- **INPUT**:
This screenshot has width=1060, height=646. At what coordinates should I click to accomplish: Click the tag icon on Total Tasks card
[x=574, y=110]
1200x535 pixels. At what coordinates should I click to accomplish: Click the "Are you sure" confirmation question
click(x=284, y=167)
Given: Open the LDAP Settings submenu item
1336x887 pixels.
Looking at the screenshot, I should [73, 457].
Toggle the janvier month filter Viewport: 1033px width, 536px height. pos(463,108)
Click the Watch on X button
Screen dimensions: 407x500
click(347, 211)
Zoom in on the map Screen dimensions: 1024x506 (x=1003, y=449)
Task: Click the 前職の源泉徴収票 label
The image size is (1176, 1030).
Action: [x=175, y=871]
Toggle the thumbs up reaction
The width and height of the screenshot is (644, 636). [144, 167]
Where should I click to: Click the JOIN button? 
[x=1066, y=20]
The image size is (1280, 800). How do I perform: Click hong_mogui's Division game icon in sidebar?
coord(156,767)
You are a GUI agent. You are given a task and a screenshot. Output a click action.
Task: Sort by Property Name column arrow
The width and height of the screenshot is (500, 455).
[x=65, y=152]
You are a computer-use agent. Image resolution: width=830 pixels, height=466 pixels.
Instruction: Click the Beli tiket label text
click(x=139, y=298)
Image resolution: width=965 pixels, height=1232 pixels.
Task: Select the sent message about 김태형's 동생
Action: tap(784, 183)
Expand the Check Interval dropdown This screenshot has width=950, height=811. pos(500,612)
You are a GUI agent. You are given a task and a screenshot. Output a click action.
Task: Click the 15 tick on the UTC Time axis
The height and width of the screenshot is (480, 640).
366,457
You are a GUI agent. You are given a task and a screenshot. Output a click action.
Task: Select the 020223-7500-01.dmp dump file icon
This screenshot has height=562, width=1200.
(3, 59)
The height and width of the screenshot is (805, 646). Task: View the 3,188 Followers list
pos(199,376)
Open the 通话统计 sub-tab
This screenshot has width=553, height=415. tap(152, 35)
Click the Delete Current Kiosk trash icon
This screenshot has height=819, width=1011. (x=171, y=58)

- **PROBLEM REQUIREMENTS**: The answer must consist solely of the lines from the first line of the data to the line holding "Given: Open the LDAP Settings submenu item", each given again exactly.

- **EXERCISE ANSWER**:
This screenshot has width=1060, height=646. At what coordinates should I click to accomplish: Click the tag icon on Total Tasks card
[x=574, y=110]
1200x535 pixels. At what coordinates should I click to accomplish: Click the "Are you sure" confirmation question
click(x=284, y=167)
Given: Open the LDAP Settings submenu item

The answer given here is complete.